EXCERPTED RECORDS Block Start
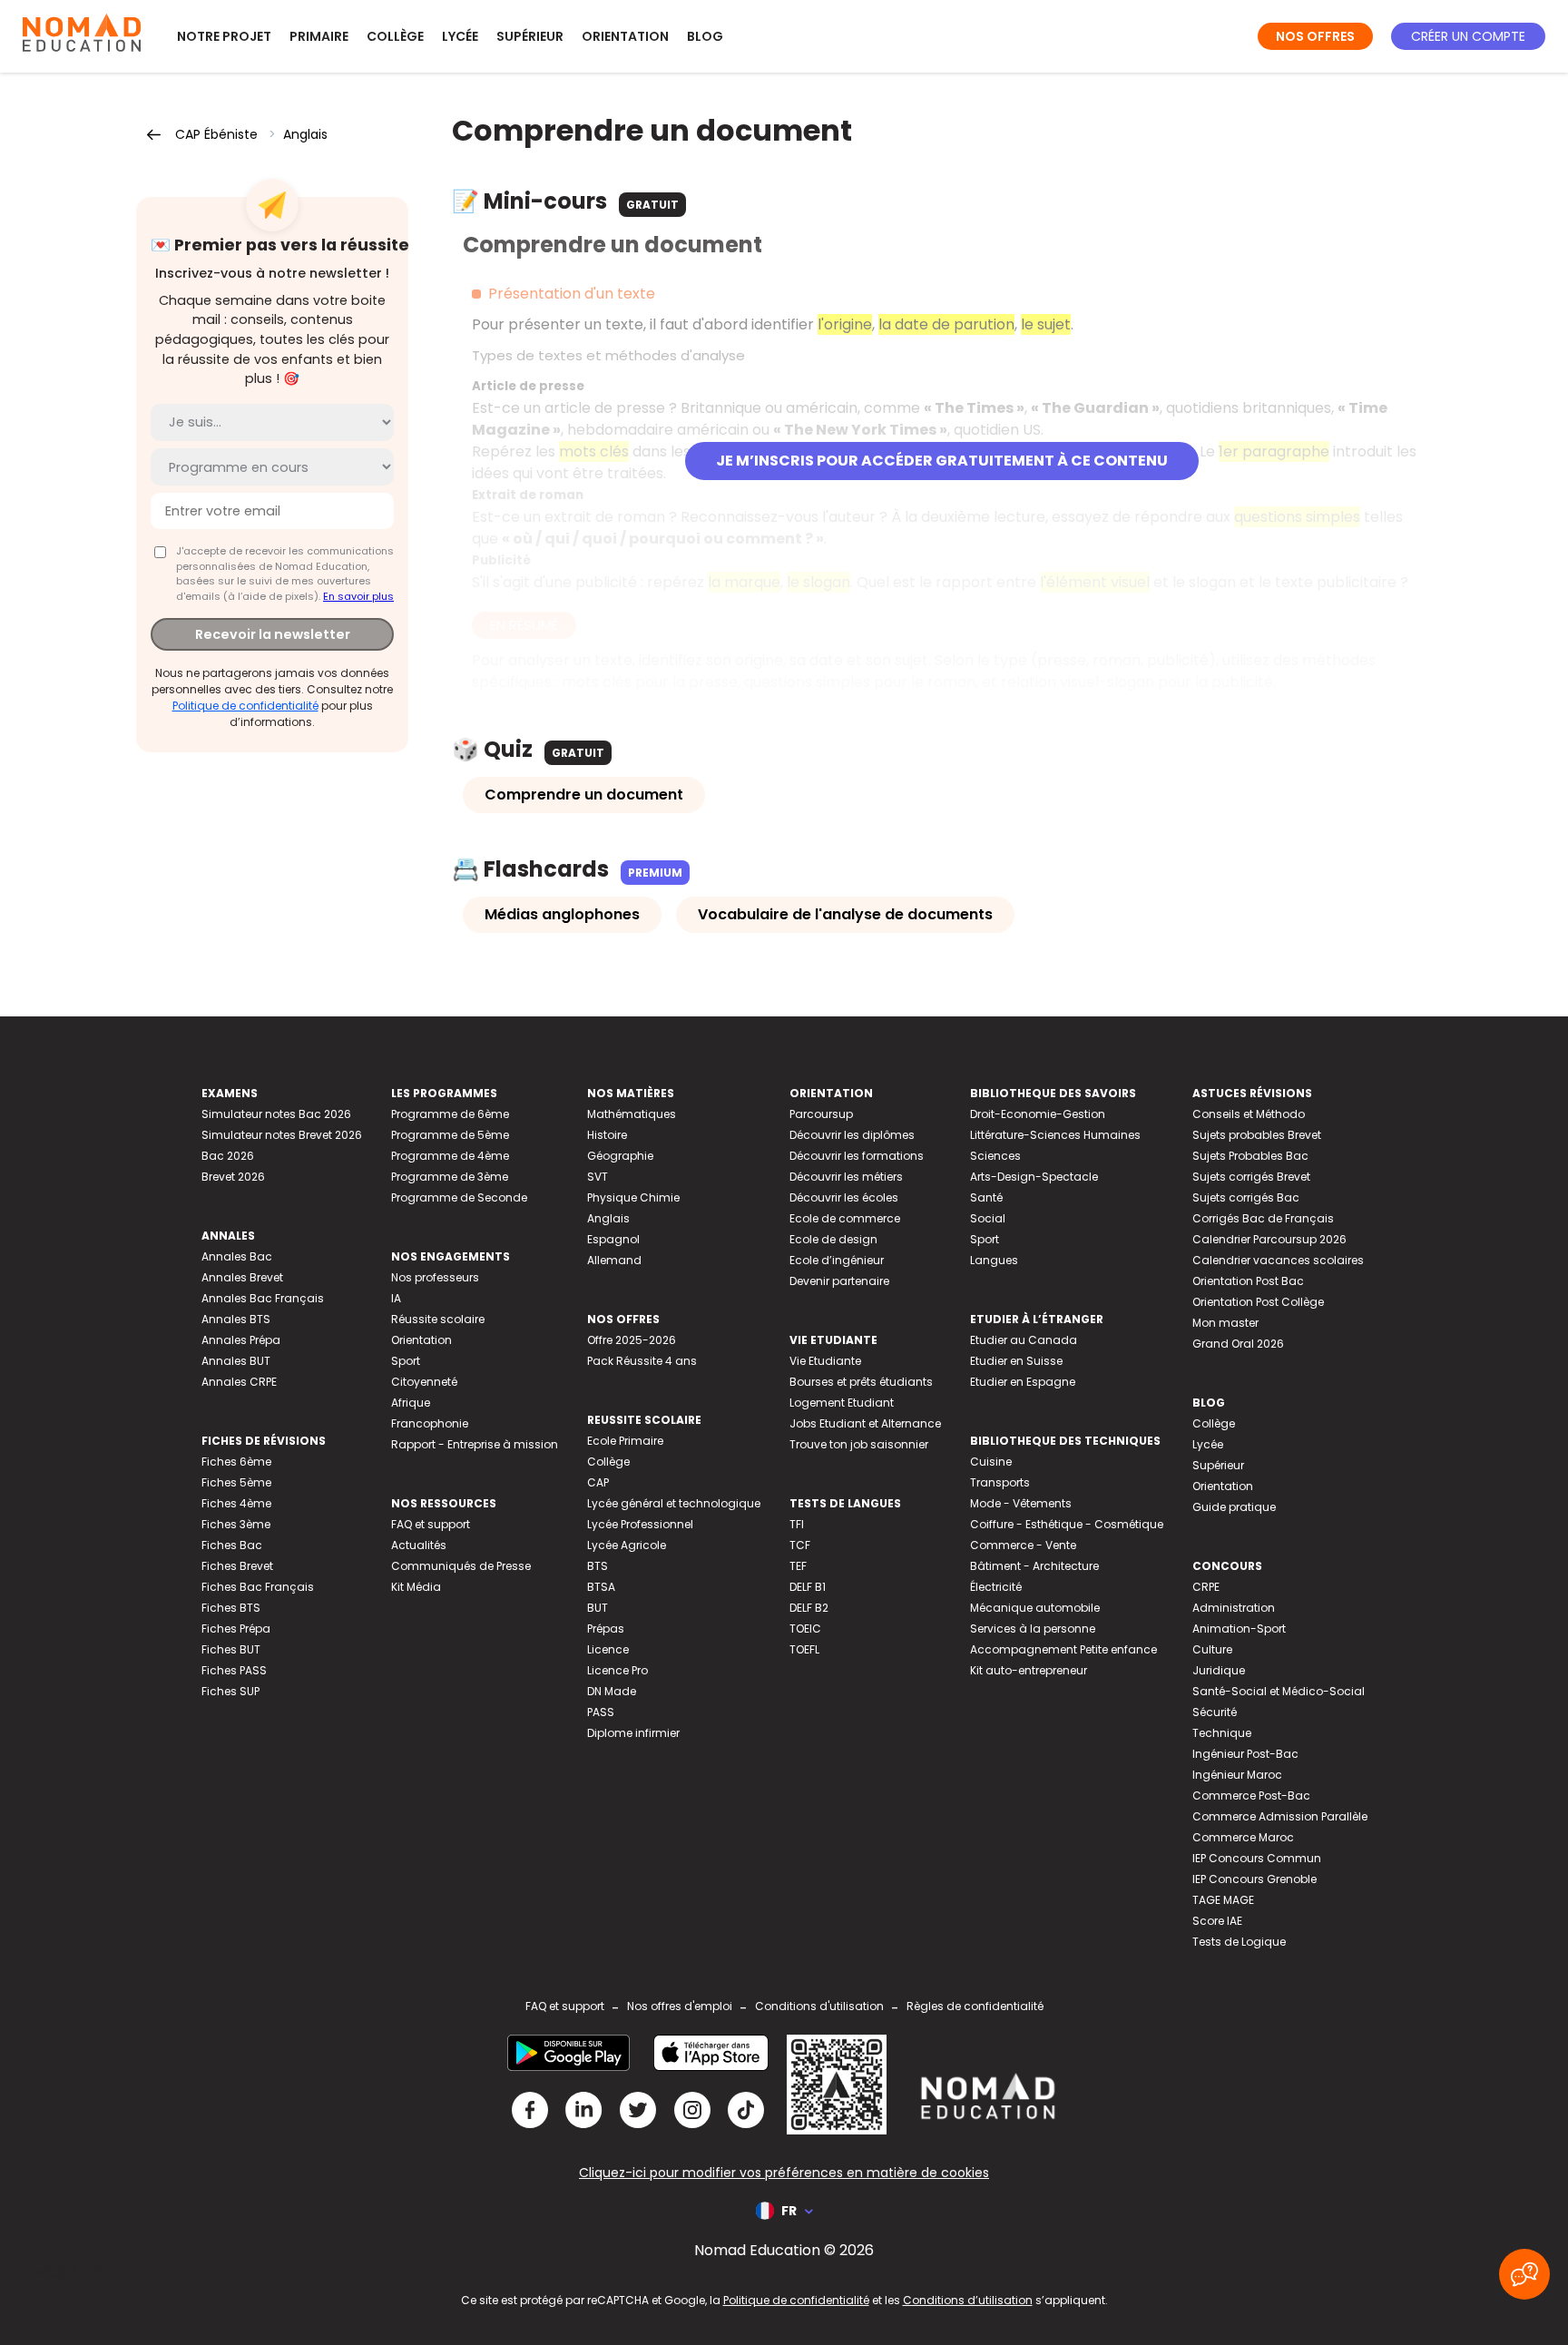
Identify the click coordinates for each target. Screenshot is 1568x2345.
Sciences (995, 1155)
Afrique (410, 1402)
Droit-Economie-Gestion (1037, 1114)
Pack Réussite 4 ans (642, 1361)
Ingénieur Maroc (1237, 1774)
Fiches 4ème (236, 1503)
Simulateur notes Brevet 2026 (281, 1135)
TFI (796, 1524)
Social (987, 1218)
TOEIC (805, 1628)
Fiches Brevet (237, 1566)
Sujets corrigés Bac (1245, 1197)
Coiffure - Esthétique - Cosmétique (1066, 1524)
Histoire (607, 1135)
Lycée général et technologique (673, 1503)
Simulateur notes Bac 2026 (276, 1114)
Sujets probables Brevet (1256, 1135)
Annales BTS (235, 1319)
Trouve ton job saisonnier (858, 1444)
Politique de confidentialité (245, 705)
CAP (598, 1482)
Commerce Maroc (1243, 1837)
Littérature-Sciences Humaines (1055, 1135)
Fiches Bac (231, 1545)
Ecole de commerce (844, 1218)
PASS (600, 1712)
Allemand (614, 1260)
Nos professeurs (435, 1277)
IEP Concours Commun (1256, 1858)
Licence (608, 1649)
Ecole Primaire (625, 1440)
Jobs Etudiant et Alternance (865, 1423)
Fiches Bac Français (257, 1586)
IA (396, 1298)
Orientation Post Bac (1248, 1281)
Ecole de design (833, 1239)
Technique (1221, 1733)
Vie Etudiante (825, 1361)
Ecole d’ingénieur (836, 1260)
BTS (597, 1566)
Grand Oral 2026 (1238, 1343)
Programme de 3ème (449, 1176)
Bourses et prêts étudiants (861, 1381)
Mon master (1225, 1322)
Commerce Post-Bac (1251, 1795)
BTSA (601, 1586)
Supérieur (530, 36)
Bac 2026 (227, 1155)
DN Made (611, 1691)
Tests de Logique (1239, 1941)
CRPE (1206, 1586)
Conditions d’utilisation (968, 2300)
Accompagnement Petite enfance (1063, 1649)
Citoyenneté (424, 1381)
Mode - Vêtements (1021, 1503)
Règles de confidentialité (975, 2006)
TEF (798, 1566)
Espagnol (613, 1239)
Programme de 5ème (450, 1135)
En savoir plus (358, 596)
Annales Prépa (240, 1340)
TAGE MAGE (1223, 1900)
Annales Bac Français (262, 1298)
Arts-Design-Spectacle (1034, 1176)
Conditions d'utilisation (819, 2006)
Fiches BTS (230, 1607)
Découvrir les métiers (846, 1176)
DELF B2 (808, 1607)
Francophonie (429, 1423)
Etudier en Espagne (1022, 1381)
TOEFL (804, 1649)
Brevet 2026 (233, 1176)
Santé (986, 1197)
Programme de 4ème (450, 1155)
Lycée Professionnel (640, 1524)
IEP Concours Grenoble (1254, 1879)
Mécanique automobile (1035, 1607)
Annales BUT (235, 1361)
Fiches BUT (230, 1649)
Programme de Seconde (459, 1197)
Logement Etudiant (841, 1402)
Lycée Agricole (626, 1545)
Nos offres (1315, 36)
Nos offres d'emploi (679, 2006)
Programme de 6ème (450, 1114)
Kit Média (416, 1586)
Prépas (605, 1628)
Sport (405, 1361)
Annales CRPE (239, 1381)
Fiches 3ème (235, 1524)
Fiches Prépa (235, 1628)
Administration (1233, 1607)
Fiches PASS (234, 1670)
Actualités (418, 1545)
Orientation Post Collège (1258, 1302)
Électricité (996, 1586)
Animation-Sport (1239, 1628)
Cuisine (991, 1461)
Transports (1000, 1482)
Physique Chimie (633, 1197)
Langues (994, 1260)
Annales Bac (236, 1256)
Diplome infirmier (633, 1733)
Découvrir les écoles (843, 1197)
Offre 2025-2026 (631, 1340)
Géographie (620, 1155)
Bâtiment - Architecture (1034, 1566)
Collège (395, 36)
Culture (1212, 1649)
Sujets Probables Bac (1250, 1155)
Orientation (625, 36)
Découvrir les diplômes (852, 1135)
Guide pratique (1234, 1507)
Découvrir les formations (856, 1155)
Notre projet (224, 36)
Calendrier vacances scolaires (1278, 1260)
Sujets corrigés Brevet (1251, 1176)
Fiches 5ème (236, 1482)
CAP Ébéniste (216, 134)
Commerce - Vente (1023, 1545)
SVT (597, 1176)
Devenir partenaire (839, 1281)
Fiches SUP (230, 1691)
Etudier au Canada (1023, 1340)
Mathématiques (631, 1114)
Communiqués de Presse (461, 1566)
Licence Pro (617, 1670)
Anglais (305, 134)
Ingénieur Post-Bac (1245, 1753)
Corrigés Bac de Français (1263, 1218)
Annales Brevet (242, 1277)
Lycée (460, 36)
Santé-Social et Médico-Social (1278, 1691)
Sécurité (1214, 1712)
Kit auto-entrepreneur (1028, 1670)
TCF (799, 1545)
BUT (597, 1607)
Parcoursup (821, 1114)
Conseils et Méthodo (1248, 1114)
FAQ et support (430, 1524)
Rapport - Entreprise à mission (474, 1444)
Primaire (318, 36)
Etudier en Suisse (1016, 1361)
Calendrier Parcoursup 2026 (1269, 1239)
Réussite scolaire (438, 1319)
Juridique (1218, 1670)
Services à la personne (1032, 1628)
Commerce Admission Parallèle (1279, 1816)
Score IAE (1217, 1920)
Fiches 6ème (236, 1461)
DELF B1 (807, 1586)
EXCERPTED RECORDS Block End
● EXERCISE: After reading the material above, state how many of its lines hold the word "Etudier". No other output is needed.

● RESPONSE: 3